* _WHAT YOU ARE ASKED TO DO_:
Scan the entries below for the word "width" and copy every line in which it occurs.

BEGIN EXERCISE INPUTS

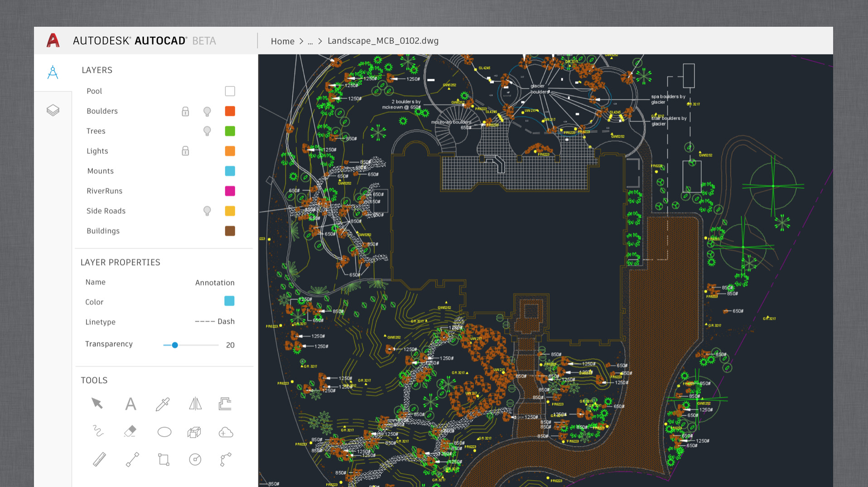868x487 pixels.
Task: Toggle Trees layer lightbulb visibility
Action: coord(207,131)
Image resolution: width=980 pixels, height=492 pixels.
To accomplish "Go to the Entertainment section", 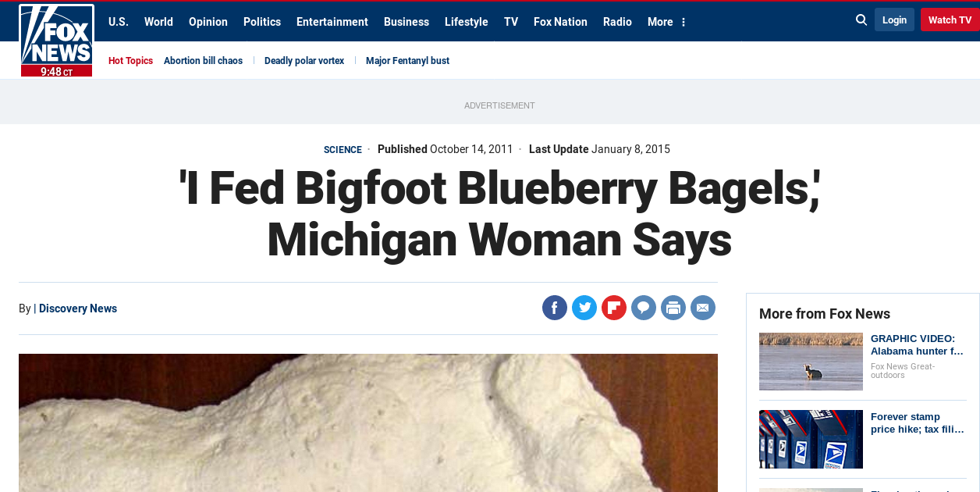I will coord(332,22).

END EXERCISE INPUTS
BEGIN EXERCISE INPUTS

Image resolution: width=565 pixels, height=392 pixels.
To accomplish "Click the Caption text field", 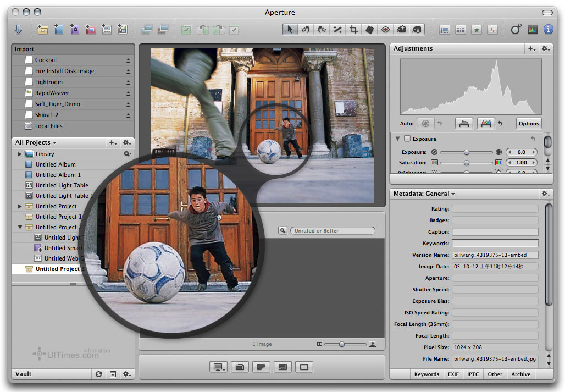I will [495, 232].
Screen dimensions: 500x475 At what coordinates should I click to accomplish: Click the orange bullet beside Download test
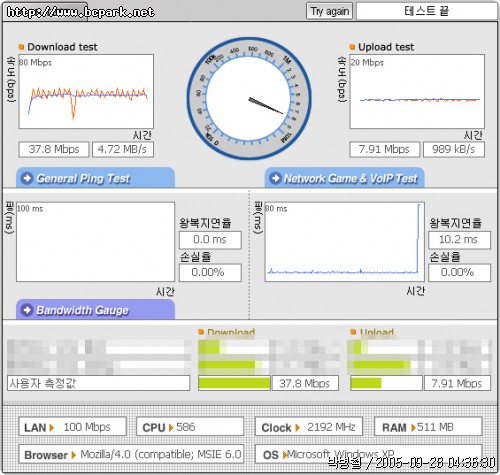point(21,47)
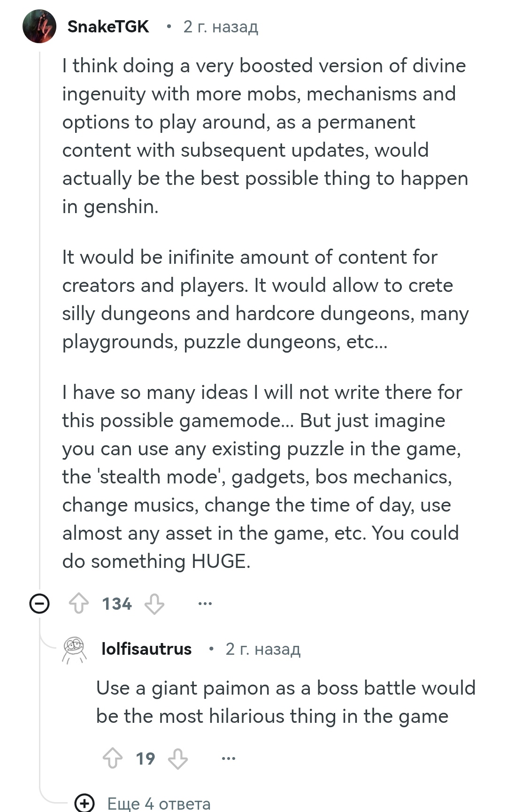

END EXERCISE INPUTS
BEGIN EXERCISE INPUTS

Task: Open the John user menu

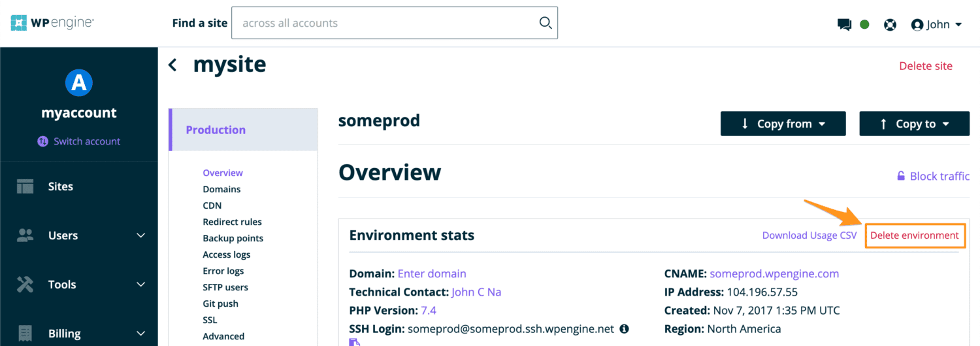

END EXERCISE INPUTS

* _OUTPUT FOR THIS EXERCISE_:
Image resolution: width=980 pixels, height=492 pixels.
Image resolution: width=565 pixels, height=392 pixels.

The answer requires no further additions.